INSTRUCTIONS TO FOLLOW:
Extend the forum thread on what to make with boiled, shredded chicken, picking up after its final line.

# ISO ideas for boiled chicken



## B'sgirl (Jan 26, 2009)

Today I boiled a whole chicken for the first time in my life. The purpose was really to make my own chicken broth and avoid a plethora of allergy issues. Now I need to know what to do with the 8 cups of boiled, shredded chicken I have. I can freeze it easily enough, but I still need to use it at some point. 

The tricky part is, it can't have any gluten in it (wheat, barley, rye, oats, speldt, semolina) and I would prefer it had no dairy in it either, although a few recipes with dairy would be okay. All my recipes for boiled chicken included casseroles with cream of chicken or mushroom soup, which we can't eat in our house. Any ideas for us?


----------



## Katie H (Jan 26, 2009)

I use shredded/chunk cooked chicken and turkey in white chili.  Really good.  I got my recipe from _Southern Living_ magazine, so you might check their website to find it.  Really, really good.

Also use cooked chicken in enchiladas and quesadillas.  I'm sure there's more I'm forgetting.


----------



## MexicoKaren (Jan 26, 2009)

Many Mexican chicken recipes begin with boiling a chicken, then putting the sauces on...can your son eat corn tortillas? Then maybe shred the chicken, use some enchilada sauce and make enchiladas or quesadillas as Katie suggested.


----------



## jabbur (Jan 26, 2009)

You can use it instead of beef in sloppy joe mix,  You can use it in stirfry, you can use it in soups.  Just about any recipe that calls for ground beef you can adapt to chicken.  I often boil chickens to have the broth and use the shredded chicken in many recipes. I'm not at home right now so can't give you actual recipes.  I'll check out my stash and send some to you.


----------



## miniman (Jan 27, 2009)

You can make coronation chicken, which is a cold dish.
Coronation chicken - Wikipedia, the free encyclopedia
BBC - Food - Recipes - Coronation chicken


----------



## Chopstix (Jan 27, 2009)

You can try Chinese chicken congee/porridge:

Saute thinly julienned ginger and shallots in some oil, add a half cup of uncooked rice until toasted, add about 4 cups chicken stock and simmer for about 2 hours, stirring regularly.  Add water as needed to desired consistency.  In a separate pan, saute thinly julienned ginger and shallots again and add this to the congee. Season with salt or fish sauce.  Stir in cooked chicken meat stips and garnish with chopped scallions.


----------



## BreezyCooking (Jan 27, 2009)

Stirfries, salads, & chilis have always been my favorites for using leftover cooked chicken.


----------



## jennyema (Jan 27, 2009)

Fried rice

Pad Thai

Also, just a note, never boil chicken or it will be rubbery and dry.  Bring to a boil then turn down until it gently simmers.


----------



## B'sgirl (Jan 27, 2009)

jennyema said:


> Fried rice
> 
> Pad Thai
> 
> Also, just a note, never boil chicken or it will be rubbery and dry.  Bring to a boil then turn down until it gently simmers.




No worries, it was actually done in a slow cooker on low heat.


----------



## JoeV (Jan 27, 2009)

GIVEN INFORMATION:
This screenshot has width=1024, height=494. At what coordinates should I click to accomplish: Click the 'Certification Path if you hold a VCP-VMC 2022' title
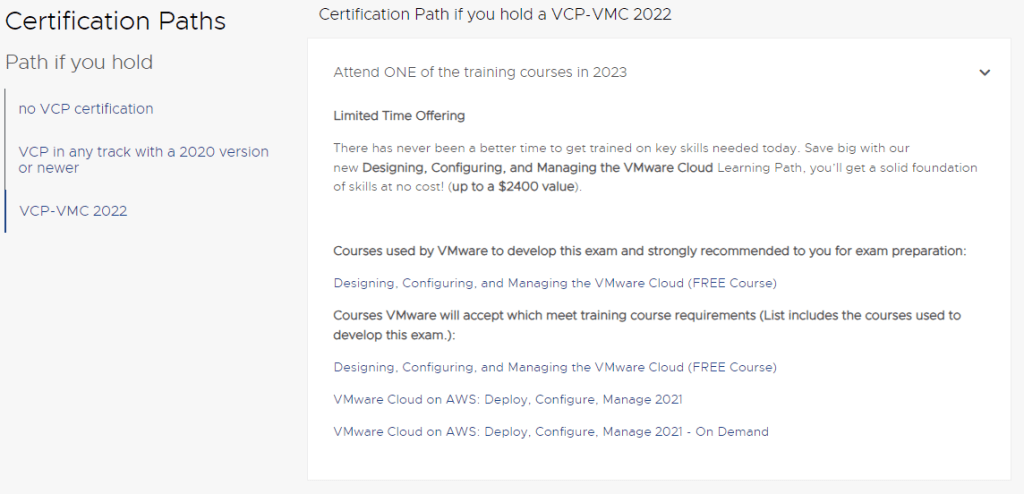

EXERCISE RESULT:
Cut it up into small chunks (you can also shred it if you like that texture) and make chicken salad with it. Mayo, salt, pepper, sweet relish and celery seed. Makes great sammies with a cup-o-soup.


----------



## CharlieD (Jan 27, 2009)

I don't about you people, but I love boiled chicken from soup. Love it. Serve it with soup, especially if soup has vegies it is a whole meal in a bowl.


----------



## Scotch (Jan 27, 2009)

This is a really great main-course dinner salad. I imagine you could substitute boiled chicken for roasted:

_*SPANISH-STYLE CHICKEN SALAD
WITH ROASTED RED PEPPER DRESSING
*_
½ cup extra-virgin olive oil
3 tablespoons sherry or balsamic vinegar (or combination)
10 ounces roasted red peppers, drained and diced medium (1⅓ cups, divided)
1 small garlic clove, minced or pressed through garlic press
salt and ground black pepper
1 small shallot, minced
3 tablespoons minced fresh parsley leaves
2 celery ribs, sliced very thin
½ cup roughly chopped pitted green olives
5 cups shredded roast chicken, room temperature
½ cup sliced almonds, toasted

1. Puree oil, vinegar, ⅔ cup roasted red peppers, garlic, ¼ teaspoon salt, and ½ teaspoon pepper in blender until smooth. Transfer to bowl.

2. Add shallot, parsley, celery, olives, and ⅔ cup red peppers to bowl; stir to combine.

3. Add chicken and toss gently to combine; let stand at room temperature 15 minutes. Adjust seasoning with salt and pepper and sprinkle with almonds. Serve immediately.


----------



## Nat2007 (Feb 2, 2009)

You can put a small onion in a pan with a spoon of oil until it gets a bit soft. Then add a big spoon of tomato paste, curry paste, juice of half a lemon and 100 ml of red wine and let it cook for 10 minutes.

Add 2 spoons of mango chutney, mix well and remove from fire. Next step is to let it cool down and mix everything with some good quality mayonnaise, about 200 ml of mayo.

To finish, cover your chicken with the dressing you just made, mixing very well. Leave it in the fridge and eat it cold.


----------



## Yakuta (Feb 2, 2009)

I actually boil a whole chicken ahead of time and shred it and pack it in a couple of seperate ziplocs and freeze it.  I do this because I use shredded chicken in a number of dishes.  

Fried Rice
Eggrolls
I make a potato, corn and chicken patties 
Chicken, Corn soup
Chicken, Coconut Soup
Enchiladas
Chicken Salad
Asian style salads
Wraps (thai style with peanut sauce, shredded chicken and veggies, with cilantro, lime and more chopped peanuts)

So in short, you can freeze it and it will stay perfectly fine.  You can use it in soup if you are not inclined to use it in other dishes.


----------



## B'sgirl (Feb 10, 2009)

I just made a really good bbq chicken casserole with it: a layer of potatoes (or hash browns), a layer of sauteed red onions, a layer of pork 'n' beans, a layer of shredded chicken, douse it all w/bbq sauce and bake. It was delish!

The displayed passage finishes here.